Avis consultatif de la CIJ sur la Palestine : l’AFPS se félicite de « la nouvelle décision historique »

L’Association France Palestine Solidarité (AFPS) s’est félicitée de « la nouvelle décision historique » de la Cour internationale de Justice (CIJ) qui a rendu, vendredi, un avis consultatif sur les conséquences juridiques des politiques et pratiques de l’entité sioniste dans le territoire palestinien occupé, y compris Al Qods-Est, reconnaissant l’illégalité de l’occupation et l’annexion par cette entité des territoires palestiniens.
« L’AFPS se félicite de cette nouvelle décision historique de la CIJ », a affirmé l’association dans un communiqué, faisant remarquer qu’il s’agit d’une « nouvelle condamnation » de l’entité sioniste par la plus haute juridiction internationale, puisque le 26 janvier dernier, la CIJ saisie par l’Afrique du Sud avait déjà statué en mettant en cause cette entité et considéré qu’il existait un risque plausible de génocide à Ghaza et que des mesures conservatoires étaient nécessaires pour préserver les droits de la population palestinienne.
Selon l’association, « sa clarté et ses fondements confirment ce que les Palestiniens et le mouvement de solidarité affirment depuis 57 ans : l’illégalité de l’occupation, de l’annexion et de la colonisation » sioniste.

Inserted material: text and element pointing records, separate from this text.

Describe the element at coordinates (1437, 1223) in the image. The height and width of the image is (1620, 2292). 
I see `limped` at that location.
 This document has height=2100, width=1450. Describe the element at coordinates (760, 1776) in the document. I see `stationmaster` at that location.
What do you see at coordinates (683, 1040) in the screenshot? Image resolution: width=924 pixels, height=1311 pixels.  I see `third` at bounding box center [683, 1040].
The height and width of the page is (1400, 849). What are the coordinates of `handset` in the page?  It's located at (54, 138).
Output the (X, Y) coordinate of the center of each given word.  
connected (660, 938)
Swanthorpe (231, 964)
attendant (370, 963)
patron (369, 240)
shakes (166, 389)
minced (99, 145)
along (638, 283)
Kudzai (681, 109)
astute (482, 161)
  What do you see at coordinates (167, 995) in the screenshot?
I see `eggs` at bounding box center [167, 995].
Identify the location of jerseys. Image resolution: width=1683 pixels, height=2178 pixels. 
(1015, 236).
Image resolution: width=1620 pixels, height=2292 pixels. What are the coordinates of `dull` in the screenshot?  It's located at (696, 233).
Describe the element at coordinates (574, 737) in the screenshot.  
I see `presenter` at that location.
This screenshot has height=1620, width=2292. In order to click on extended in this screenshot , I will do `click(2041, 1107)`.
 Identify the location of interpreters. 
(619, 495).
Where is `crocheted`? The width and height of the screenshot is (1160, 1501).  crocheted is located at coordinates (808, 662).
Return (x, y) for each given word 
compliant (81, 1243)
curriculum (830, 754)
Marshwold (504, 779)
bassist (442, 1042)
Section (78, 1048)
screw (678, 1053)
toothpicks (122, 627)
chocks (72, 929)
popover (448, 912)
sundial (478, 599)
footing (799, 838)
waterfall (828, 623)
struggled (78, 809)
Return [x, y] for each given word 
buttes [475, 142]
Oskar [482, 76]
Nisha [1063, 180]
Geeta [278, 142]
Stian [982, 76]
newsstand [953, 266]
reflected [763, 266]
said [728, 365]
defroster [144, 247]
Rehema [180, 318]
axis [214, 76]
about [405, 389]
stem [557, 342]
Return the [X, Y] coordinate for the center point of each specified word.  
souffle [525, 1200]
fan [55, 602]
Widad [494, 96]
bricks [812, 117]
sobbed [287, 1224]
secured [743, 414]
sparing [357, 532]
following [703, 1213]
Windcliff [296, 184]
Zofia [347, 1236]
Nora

Relevant que l’avis de la CIJ est « consultatif » donc « non contraignant », l’AFPS assure, toutefois, que « son poids juridique et politique n’en n’est pas moins considérable ».
Elle a expliqué, dans ce contexte, que la Cour considère qu’il appartient maintenant à l’ONU de prendre les mesures pour mettre fin aux violations du droit par l’entité sioniste.
« L’AFPS s’adresse donc solennellement au prochain gouvernement français pour qu’il joue le rôle politique qui sera le sien au sein des différentes instances des Nations unies afin que soit mis fin à l’occupation et à la colonisation du territoire palestinien par (l’entité sioniste) conformément à l’avis rendu par la CIJ », a-t-elle plaidé.
Elle demande au président français, Emmanuel Macron, de reconnaître l’Etat de Palestine, ce qui « serait enfin, venant de la France, un signe fort du respect du droit à l’autodétermination de son peuple et du respect du droit international », a-t-elle estimé.